Suena exagerado.
Pero si lo analizas… tiene lógica.
Un programa:
- Sigue reglas claras
- No tiene emociones
- No genera conflictos personales
- Solo falla… y puedes corregirlo
Una relación es todo lo contrario:
- Es impredecible
- Cambia constantemente
- Requiere empatía
- No siempre tiene solución lógica
Para una mente entrenada en sistemas… esto es caos.
Y el ser humano evita el caos.
Por eso muchos programadores no “rechazan” las relaciones.
Simplemente… no se sienten cómodos en algo que no pueden controlar.

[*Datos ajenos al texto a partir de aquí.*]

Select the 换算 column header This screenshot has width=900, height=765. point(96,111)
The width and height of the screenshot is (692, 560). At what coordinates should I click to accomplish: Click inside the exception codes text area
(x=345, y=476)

Aquí aparece una verdad incómoda:
👉 Algunos programadores no buscan pareja… porque no quieren perder control sobre su vida.
Prefieren enfocarse en:
- Mejorar habilidades
- Generar ingresos
- Construir proyectos
Y en ese proceso… las relaciones quedan en segundo plano.
¿Está mal?
No necesariamente.
Pero sí tiene un costo.
Porque mientras mejoras tu vida profesional… tu vida emocional puede quedarse atrás.
Conclusión:
Elegir el código sobre una relación no es un error.
El error es no ser consciente del precio que estás pagando.